▶ Exercise input:
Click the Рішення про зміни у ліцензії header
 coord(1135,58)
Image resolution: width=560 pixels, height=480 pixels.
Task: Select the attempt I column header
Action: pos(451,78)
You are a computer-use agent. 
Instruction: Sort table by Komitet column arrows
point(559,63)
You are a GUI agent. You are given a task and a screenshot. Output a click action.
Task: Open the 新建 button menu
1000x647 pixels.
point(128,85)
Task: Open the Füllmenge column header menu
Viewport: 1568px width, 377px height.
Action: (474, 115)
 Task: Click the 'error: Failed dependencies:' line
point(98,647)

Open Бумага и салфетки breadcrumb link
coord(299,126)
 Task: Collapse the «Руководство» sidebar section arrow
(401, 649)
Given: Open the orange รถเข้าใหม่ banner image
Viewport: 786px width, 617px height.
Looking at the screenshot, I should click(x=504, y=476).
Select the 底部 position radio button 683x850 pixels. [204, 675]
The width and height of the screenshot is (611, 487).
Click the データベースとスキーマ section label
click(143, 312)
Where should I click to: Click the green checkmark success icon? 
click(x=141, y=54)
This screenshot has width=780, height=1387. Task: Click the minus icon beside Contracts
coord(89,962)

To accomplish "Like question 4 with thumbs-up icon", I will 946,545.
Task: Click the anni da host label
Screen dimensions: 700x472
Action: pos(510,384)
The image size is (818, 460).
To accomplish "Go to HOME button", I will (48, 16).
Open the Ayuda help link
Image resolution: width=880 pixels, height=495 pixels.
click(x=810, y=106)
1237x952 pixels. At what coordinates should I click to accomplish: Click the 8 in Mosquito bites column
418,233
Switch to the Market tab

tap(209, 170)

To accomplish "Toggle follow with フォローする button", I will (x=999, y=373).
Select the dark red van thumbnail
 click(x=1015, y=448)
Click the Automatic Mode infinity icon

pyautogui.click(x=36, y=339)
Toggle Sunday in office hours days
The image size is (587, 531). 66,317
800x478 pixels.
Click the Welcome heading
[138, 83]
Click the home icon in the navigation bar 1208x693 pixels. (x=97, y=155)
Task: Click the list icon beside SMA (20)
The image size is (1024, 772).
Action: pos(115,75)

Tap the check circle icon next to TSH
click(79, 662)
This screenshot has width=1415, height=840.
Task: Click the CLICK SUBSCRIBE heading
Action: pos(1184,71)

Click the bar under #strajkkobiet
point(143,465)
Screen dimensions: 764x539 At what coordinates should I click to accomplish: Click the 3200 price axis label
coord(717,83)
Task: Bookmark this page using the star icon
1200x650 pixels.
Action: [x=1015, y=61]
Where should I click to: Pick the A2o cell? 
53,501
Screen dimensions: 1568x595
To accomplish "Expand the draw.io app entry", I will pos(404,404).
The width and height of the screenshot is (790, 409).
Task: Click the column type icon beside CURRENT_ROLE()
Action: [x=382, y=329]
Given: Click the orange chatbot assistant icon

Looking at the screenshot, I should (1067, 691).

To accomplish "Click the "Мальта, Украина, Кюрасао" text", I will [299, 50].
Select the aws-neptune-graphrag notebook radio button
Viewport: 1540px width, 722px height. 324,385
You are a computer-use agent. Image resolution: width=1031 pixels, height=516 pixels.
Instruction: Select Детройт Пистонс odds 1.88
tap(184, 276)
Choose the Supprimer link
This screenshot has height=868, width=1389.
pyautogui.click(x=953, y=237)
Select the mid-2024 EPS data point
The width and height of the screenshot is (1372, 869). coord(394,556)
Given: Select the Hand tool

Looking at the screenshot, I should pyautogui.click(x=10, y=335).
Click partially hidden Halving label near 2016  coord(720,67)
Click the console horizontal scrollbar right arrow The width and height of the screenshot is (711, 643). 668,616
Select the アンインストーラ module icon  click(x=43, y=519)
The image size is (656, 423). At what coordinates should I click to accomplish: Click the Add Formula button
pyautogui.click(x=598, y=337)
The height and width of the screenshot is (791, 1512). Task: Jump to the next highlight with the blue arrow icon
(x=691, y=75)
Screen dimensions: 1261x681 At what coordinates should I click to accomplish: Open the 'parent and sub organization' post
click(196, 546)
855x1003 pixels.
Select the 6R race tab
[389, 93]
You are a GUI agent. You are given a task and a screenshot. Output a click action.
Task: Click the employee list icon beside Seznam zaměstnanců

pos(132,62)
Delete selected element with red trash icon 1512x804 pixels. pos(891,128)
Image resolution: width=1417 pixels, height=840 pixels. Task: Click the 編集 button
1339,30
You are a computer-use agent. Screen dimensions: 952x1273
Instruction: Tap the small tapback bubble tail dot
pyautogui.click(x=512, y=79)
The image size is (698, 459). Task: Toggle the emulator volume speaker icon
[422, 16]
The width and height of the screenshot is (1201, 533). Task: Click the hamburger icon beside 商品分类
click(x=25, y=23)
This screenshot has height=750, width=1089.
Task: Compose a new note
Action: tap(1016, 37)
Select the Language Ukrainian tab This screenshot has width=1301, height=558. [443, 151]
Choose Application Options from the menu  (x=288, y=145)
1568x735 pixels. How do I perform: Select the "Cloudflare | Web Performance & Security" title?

▶ Task statement:
Please format all of the records above as a JSON list of strings, one string per line, leaving out blank lines.

▶ Exercise response:
[
  "Click the Рішення про зміни у ліцензії header",
  " coord(1135,58)",
  "Image resolution: width=560 pixels, height=480 pixels.",
  "Task: Select the attempt I column header",
  "Action: pos(451,78)",
  "You are a computer-use agent. ",
  "Instruction: Sort table by Komitet column arrows",
  "point(559,63)",
  "You are a GUI agent. You are given a task and a screenshot. Output a click action.",
  "Task: Open the 新建 button menu",
  "1000x647 pixels.",
  "point(128,85)",
  "Task: Open the Füllmenge column header menu",
  "Viewport: 1568px width, 377px height.",
  "Action: (474, 115)",
  " Task: Click the 'error: Failed dependencies:' line",
  "point(98,647)",
  "Open Бумага и салфетки breadcrumb link",
  "coord(299,126)",
  " Task: Collapse the «Руководство» sidebar section arrow",
  "(401, 649)",
  "Given: Open the orange รถเข้าใหม่ banner image",
  "Viewport: 786px width, 617px height.",
  "Looking at the screenshot, I should click(x=504, y=476).",
  "Select the 底部 position radio button 683x850 pixels. [204, 675]",
  "The width and height of the screenshot is (611, 487).",
  "Click the データベースとスキーマ section label",
  "click(143, 312)",
  "Where should I click to: Click the green checkmark success icon? ",
  "click(x=141, y=54)",
  "This screenshot has width=780, height=1387. Task: Click the minus icon beside Contracts",
  "coord(89,962)",
  "To accomplish \"Like question 4 with thumbs-up icon\", I will 946,545.",
  "Task: Click the anni da host label",
  "Screen dimensions: 700x472",
  "Action: pos(510,384)",
  "The image size is (818, 460).",
  "To accomplish \"Go to HOME button\", I will (48, 16).",
  "Open the Ayuda help link",
  "Image resolution: width=880 pixels, height=495 pixels.",
  "click(x=810, y=106)",
  "1237x952 pixels. At what coordinates should I click to accomplish: Click the 8 in Mosquito bites column",
  "418,233",
  "Switch to the Market tab",
  "tap(209, 170)",
  "To accomplish \"Toggle follow with フォローする button\", I will (x=999, y=373).",
  "Select the dark red van thumbnail",
  " click(x=1015, y=448)",
  "Click the Automatic Mode infinity icon",
  "pyautogui.click(x=36, y=339)",
  "Toggle Sunday in office hours days",
  "The image size is (587, 531). 66,317",
  "800x478 pixels.",
  "Click the Welcome heading",
  "[138, 83]",
  "Click the home icon in the navigation bar 1208x693 pixels. (x=97, y=155)",
  "Task: Click the list icon beside SMA (20)",
  "The image size is (1024, 772).",
  "Action: pos(115,75)",
  "Tap the check circle icon next to TSH",
  "click(79, 662)",
  "This screenshot has width=1415, height=840.",
  "Task: Click the CLICK SUBSCRIBE heading",
  "Action: pos(1184,71)",
  "Click the bar under #strajkkobiet",
  "point(143,465)",
  "Screen dimensions: 764x539 At what coordinates should I click to accomplish: Click the 3200 price axis label",
  "coord(717,83)",
  "Task: Bookmark this page using the star icon",
  "1200x650 pixels.",
  "Action: [x=1015, y=61]",
  "Where should I click to: Pick the A2o cell? ",
  "53,501",
  "Screen dimensions: 1568x595",
  "To accomplish \"Expand the draw.io app entry\", I will pos(404,404).",
  "The width and height of the screenshot is (790, 409).",
  "Task: Click the column type icon beside CURRENT_ROLE()",
  "Action: [x=382, y=329]",
  "Given: Click the orange chatbot assistant icon",
  "Looking at the screenshot, I should (1067, 691).",
  "To accomplish \"Click the \"Мальта, Украина, Кюрасао\" text\", I will [299, 50].",
  "Select the aws-neptune-graphrag notebook radio button",
  "Viewport: 1540px width, 722px height. 324,385",
  "You are a computer-use agent. Image resolution: width=1031 pixels, height=516 pixels.",
  "Instruction: Select Детройт Пистонс odds 1.88",
  "tap(184, 276)",
  "Choose the Supprimer link",
  "This screenshot has height=868, width=1389.",
  "pyautogui.click(x=953, y=237)",
  "Select the mid-2024 EPS data point",
  "The width and height of the screenshot is (1372, 869). coord(394,556)",
  "Given: Select the Hand tool",
  "Looking at the screenshot, I should pyautogui.click(x=10, y=335).",
  "Click partially hidden Halving label near 2016  coord(720,67)",
  "Click the console horizontal scrollbar right arrow The width and height of the screenshot is (711, 643). 668,616",
  "Select the アンインストーラ module icon  click(x=43, y=519)",
  "The image size is (656, 423). At what coordinates should I click to accomplish: Click the Add Formula button",
  "pyautogui.click(x=598, y=337)",
  "The height and width of the screenshot is (791, 1512). Task: Jump to the next highlight with the blue arrow icon",
  "(x=691, y=75)",
  "Screen dimensions: 1261x681 At what coordinates should I click to accomplish: Open the 'parent and sub organization' post",
  "click(196, 546)",
  "855x1003 pixels.",
  "Select the 6R race tab",
  "[389, 93]",
  "You are a GUI agent. You are given a task and a screenshot. Output a click action.",
  "Task: Click the employee list icon beside Seznam zaměstnanců",
  "pos(132,62)",
  "Delete selected element with red trash icon 1512x804 pixels. pos(891,128)",
  "Image resolution: width=1417 pixels, height=840 pixels. Task: Click the 編集 button",
  "1339,30",
  "You are a computer-use agent. Screen dimensions: 952x1273",
  "Instruction: Tap the small tapback bubble tail dot",
  "pyautogui.click(x=512, y=79)",
  "The image size is (698, 459). Task: Toggle the emulator volume speaker icon",
  "[422, 16]",
  "The width and height of the screenshot is (1201, 533). Task: Click the hamburger icon beside 商品分类",
  "click(x=25, y=23)",
  "This screenshot has height=750, width=1089.",
  "Task: Compose a new note",
  "Action: tap(1016, 37)",
  "Select the Language Ukrainian tab This screenshot has width=1301, height=558. [443, 151]",
  "Choose Application Options from the menu  (x=288, y=145)",
  "1568x735 pixels. How do I perform: Select the \"Cloudflare | Web Performance & Security\" title?"
]